Basi militari ... meglio Craxi...


Una notizia letta su www.iraqlibero.it ha fatto scattare quel meccanismo misterioso che è la nostra memoria, portando in evidenza ricordi e avvenimenti. La notizia dice che in Italia abbiamo 130 basi militari U.S.A., nonché centinaia di bombe atomiche ivi immagazzinate. Dire che si rimane esterrefatti e scandalizzati è addirittura riduttivo. Vengono spontanee considerazioni sul servilismo dell'Italia, sull'arrendevolezza della nostra classe politica, sulla inconsistenza della nostra democrazia. Ma non è stato sempre cosi'. Il flash-back della memoria mi riporta a Comiso, quando gli U.S.A. volevano collocarvi missili atomici. In caso di guerra il primo luogo da distruggere, da parte del nemico, sarebbe stata l'Italia. Ma il nostro governo inizio' una energica opposizione al progetto U.S.A., riuscendo a neutralizzarlo. Craxi si dimostro' un politico di altissimo livello. Viene spontaneo, di nuovo, un raffronto fra Craxi e i politici che da allora si sono succeduti fino ad oggi, e viene lo scoramento. E' colpa loro se siamo arrivati a questo punto inaccettabile.
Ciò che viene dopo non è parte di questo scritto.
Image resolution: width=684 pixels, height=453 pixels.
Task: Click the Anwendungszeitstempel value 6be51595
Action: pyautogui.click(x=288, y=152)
Provate a confrontare il comportamento del "nostro" governo Prodi in occasione dell'ampliamento della base U.S.A. Dal Molin: ampliamento subito concesso in assoluto segreto, e con risposte arroganti e ostili ai cittadini che si opponevano. Craxi è stato condannato e disprezzato.Quale atteggiamento dovremmo tenere verso Prodi, Berlusconi & Complici?
Gino F.

1 commento:

Anonimo ha detto...

non rimpiango i ladroni, ma devo riconoscere che almeno in una occasione (Sigonella) bettino si comportò in modo giusto.